Having earned critical acclaim from tracks such as Papua New Guinea and Lifeforms in the early 90s, in 1994 Future Sound of London, or FSOL, embarked on their most ambitious project yet… to bring their music ‘on the road’ via ISDN cables, the primordial soup of what we now know as broadband.
 

 
Akin to Marconi sending radio signals across the Atlantic, this was new territory for a music group, yet was in keeping with the ethereal experimentation the group was becoming famous for – 1993 single Cascade memorably extended to close to 40 minutes.

As the group’s Gary Cobain and Brian Dougans told Sound on Sound magazine in August 1994, the group’s plans to ‘tour’ via the medium of ISDN was a reaction to the current state of the music industry.

“Basically the idea is to break away from the hypocrisy of the way that electronic music is being forced on the road by a load of rock journalists,” Cobain explained.

“ I’ve nothing against electronic music going on the road at all, but I don’t think it’s the best forum for hearing that kind of music.”

At the time, the group had already performed a number of audio broadcasts via ISDN, for Kiss FM and for Pete Tong’s Essential Mix. But some 19 years before the first video was broadcast on YouTube, the next evolutionary step for the group was to be able to broadcast sound and pictures simultaneously, in a live gig setting.

“We have a philosophy about sound and vision that a lot of people with a lot more expertise in the video industry just don’t have, and musicians are capable of it — there’s no video maker who can make a video better than the one that I’ve got in my head,” Cobain explained.

Even back in 1994, the duo suggests, electronic music was beginning to get stale, and a new approach was needed.

“Dance music has ceased to be productive, and it’s no longer productive for us at all,” said Cobain. “So we’ve been trying to de-learn that process from 1988 onwards — in order to get back to what we were like before, where we were really scared of what we were doing because we didn’t know what it was, there was no ‘home’ for it.
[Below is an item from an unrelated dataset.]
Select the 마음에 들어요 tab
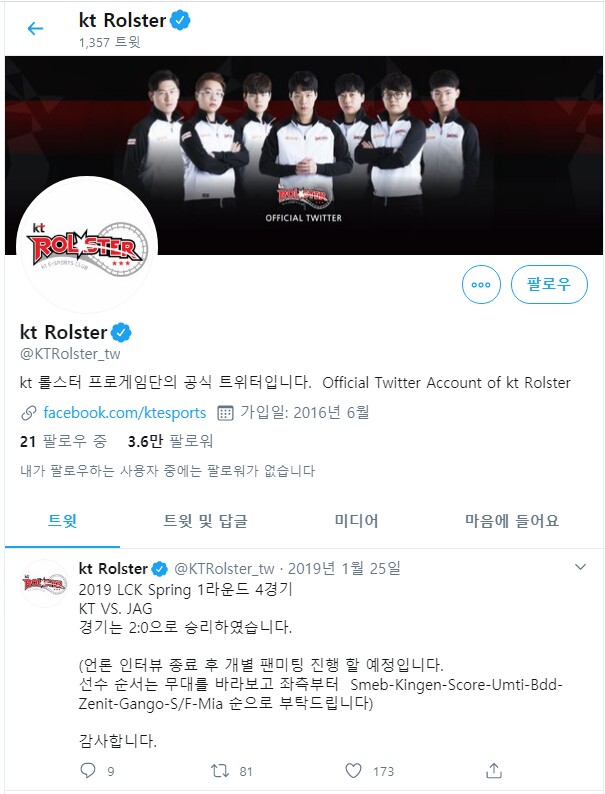 tap(512, 521)
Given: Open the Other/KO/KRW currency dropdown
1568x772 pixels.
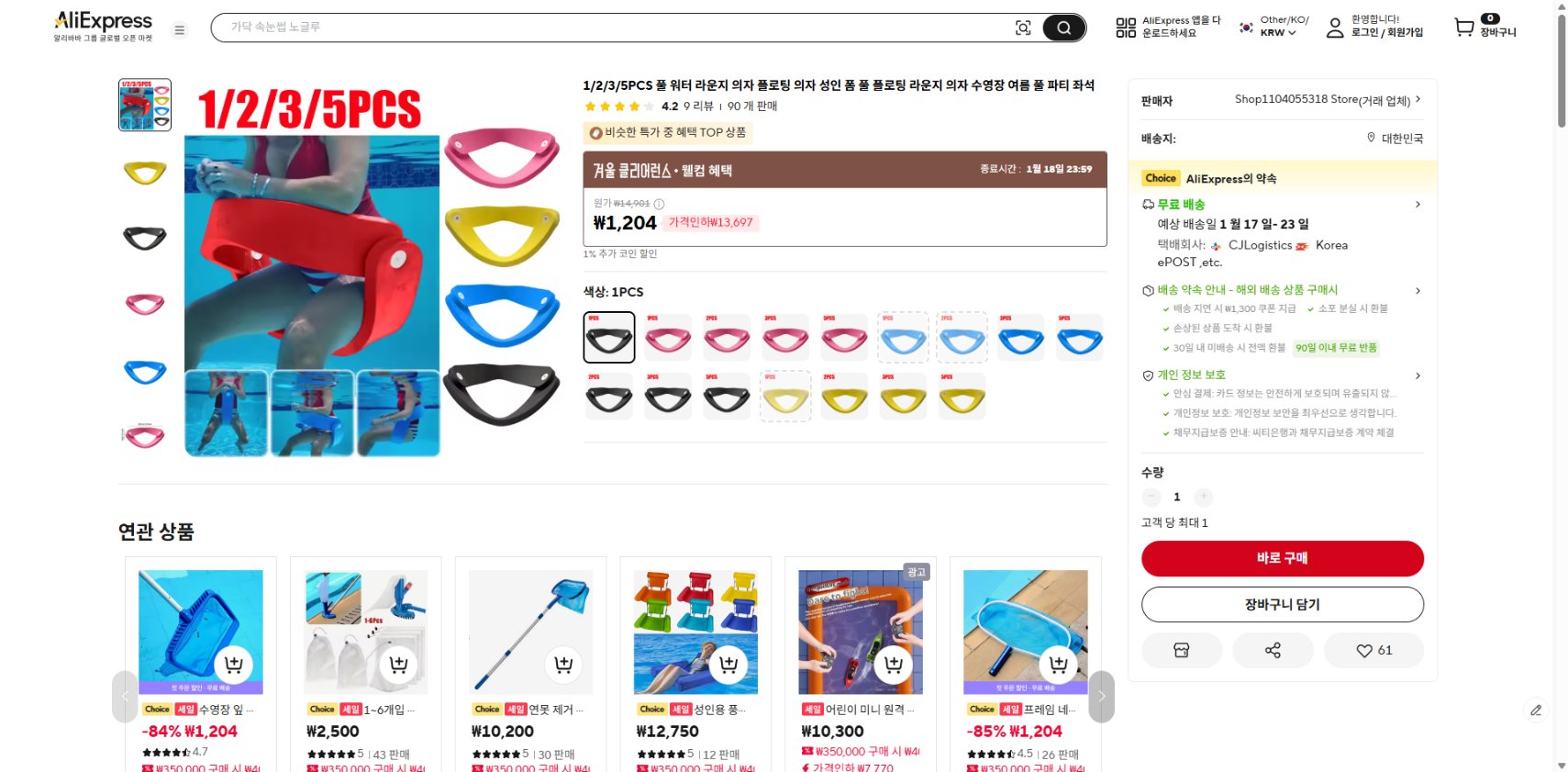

“Every time you hit the keyboard it’s like ‘I’ve heard that before’. It’s trying to come up with something that is not only coherent but a new form of coherence, something that we haven’t done or heard before. And that’s really difficult without getting self-indulgent. It’s a thin line, because I don’t want to spill over into the ‘avant-garde’ quagmire, which would be an easy step for us to take right now — like an album of complete sound, not a track in sight: a complete three-dimensional headspace.”

Their sonic experiments throughout 1994 even turned into an album, the aptly titled ISDN, released the following year, while arguably the group’s most famous ‘live show’ took place in 1997, at Essential Festival in Brighton… ‘for Internet junkies’, as The Independent newspaper put it.

Memorably, the gig was cut short after ten minutes, after just two tracks, due to ‘technical difficulties’…
 

 
But considering the maximum achievable bandwidth at the time (using three separate ISDN lines) was 22kbps, and the equipment used was somewhat rudimentary (a DSM100 Digital Audio Transceiver Unit was used to simply ‘plug’ the equipment into the phone line, what FSOL set out to achieve close to 25 years ago has to go down as a breakthrough moment in electronic music culture.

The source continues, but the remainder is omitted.